Pesquisas sugerem que reações de animais à desigualdade podem ser motivadas por expectativas frustradas, e não por ciúmes
A ideia de que os animais compartilham com os humanos um senso de justiça é um tema que provoca debates há décadas. Estudos com macacos, cães e até corvídeos já foram usados para sugerir que esses comportamentos se assemelham ao que entendemos como ciúmes ou indignação diante de desigualdades. Contudo, uma ampla meta-análise conduzida pela Universidade da Califórnia, Berkeley, levanta novas questões sobre essa interpretação e propõe que o comportamento observado pode ser motivado por algo muito mais simples: a decepção diante de expectativas não atendidas.
A pesquisa, publicada na revista Proceedings of the Royal Society B, revisou dados de 23 estudos envolvendo mais de 60 mil observações e 18 espécies animais. Utilizando uma abordagem inovadora, os cientistas desafiaram a ideia de que os animais sentem ciúmes ou demonstram um senso de justiça semelhante ao humano. Resultados clássicos, como o experimento em que um macaco-prego rejeita um pepino ao ver outro receber uma uva, foram reinterpretados: em vez de um ato de protesto contra a desigualdade, o comportamento seria apenas uma reação à frustração por não receber o alimento esperado.
Essa conclusão questiona décadas de pesquisas influenciadas por interpretações antropomórficas. Estudos iniciais, como os liderados pelo primatologista Frans de Waal, sugeriam que macacos-prego e chimpanzés possuíam um senso de justiça comparável ao humano. No entanto, a análise dos pesquisadores de Berkeley indica que esses animais podem estar reagindo ao comportamento humano, e não diretamente ao tratamento desigual em relação a outros animais.
O conceito de “aversão à desigualdade”, central para a discussão, descreve o desconforto com a distribuição injusta de recursos. Em humanos, essa percepção é evidente desde cedo: crianças frequentemente protestam quando percebem que seus irmãos recebem algo que consideram melhor. Esse comportamento, acredita-se, é essencial para a construção de sociedades complexas, onde a cooperação e a distribuição justa são fundamentais.
Para os animais, entretanto, a história pode ser diferente. A meta-análise revelou que reações semelhantes a protestos ocorriam até mesmo em situações onde não havia outro animal presente, sugerindo que a decepção por não receber o esperado desempenha um papel mais significativo do que o ciúme ou a justiça.

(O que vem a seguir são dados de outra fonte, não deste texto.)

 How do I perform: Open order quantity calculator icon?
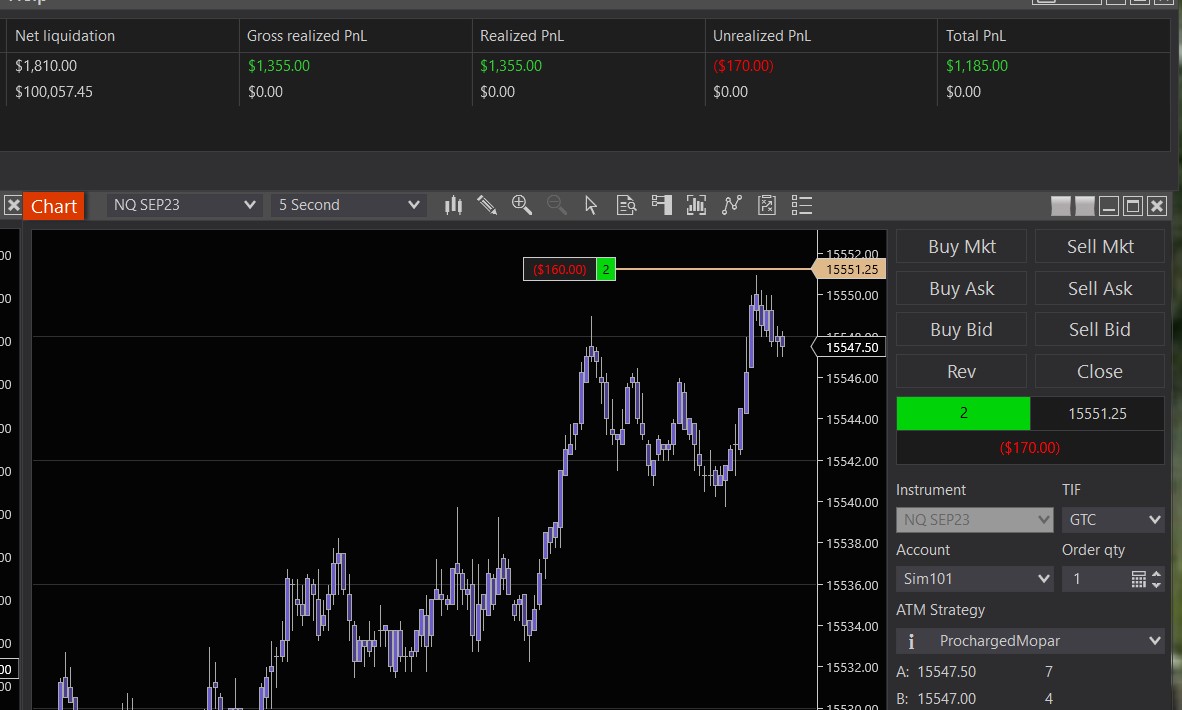(1138, 579)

As implicações desses achados vão além da psicologia animal. Eles ressaltam a importância de considerar o contexto e a replicabilidade de estudos comportamentais, especialmente em tempos de crises científicas em que descobertas, embora fascinantes, muitas vezes não se sustentam sob escrutínio. Para o autor principal, Oded Ritov, a contribuição mais relevante da pesquisa é ampliar a compreensão das semelhanças e diferenças entre humanos e outros animais, sem recorrer a interpretações simplistas.

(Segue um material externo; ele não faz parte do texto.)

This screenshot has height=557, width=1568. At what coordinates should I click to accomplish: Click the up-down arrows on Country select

Esses novos insights desafiam visões românticas que aproximam humanos e animais e reforçam a necessidade de cautela ao atribuir emoções e comportamentos humanos a outras espécies. A aparente indignação de um macaco pode ser, na verdade, algo muito mais universal e menos complexo: a reação à frustração.
Mais detalhes estão disponíveis no estudo conduzido por Ritov e sua equipe, que promete inspirar futuras investigações sobre as raízes evolutivas do comportamento humano e animal.